Source passage>
A couple of my friends (the same ones who thought to bring the bubbles) and I passed our time playing End of the World in the new and nearly deserted Humanities and Social Sciences Building. End of the World is a unique RPG, not the kind of thing that everyone finds fun right away, so I was a little scared introducing my friends to it, but that day seemed like an opportunity I couldn’t pass up. In End of the World, your character is you, your stats for strength and speed and intelligence are supposed to be estimations of your own skills (using the honor system, which works to mixed results), your equipment is everything you have on you as the game starts, and your setting is the exact time and place where you start playing. The only element of fantasy is that, at the time when all your self-insert characters sit down together, human society suddenly collapses.
The hard part is keeping your players from getting too firm a handle on the world. Since they usually know the world they’re in better than I do, I’ve played a few sessions where pretty soon they’re holed up in a house with barred windows and enough food and water and guns and ammo to outlast basically anything I throw at them, at which point the game kind of falls apart because there’s not much else left to do. But for today’s game I had a very precise strategy in mind for getting them out of their safe haven: at the moment the world ended, the heat went off.

Data provided>
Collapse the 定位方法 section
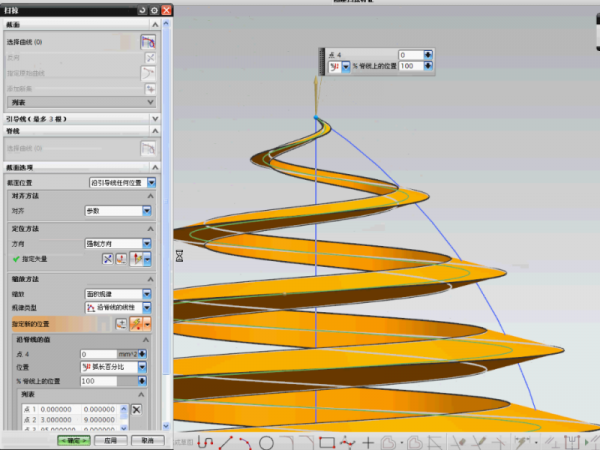 150,228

Direction> From the passage above about playing End of the World, extract the stretch starting with "A couple of" and going on through "society suddenly collapses.", copied word for word.

Result of this task>
A couple of my friends (the same ones who thought to bring the bubbles) and I passed our time playing End of the World in the new and nearly deserted Humanities and Social Sciences Building. End of the World is a unique RPG, not the kind of thing that everyone finds fun right away, so I was a little scared introducing my friends to it, but that day seemed like an opportunity I couldn’t pass up. In End of the World, your character is you, your stats for strength and speed and intelligence are supposed to be estimations of your own skills (using the honor system, which works to mixed results), your equipment is everything you have on you as the game starts, and your setting is the exact time and place where you start playing. The only element of fantasy is that, at the time when all your self-insert characters sit down together, human society suddenly collapses.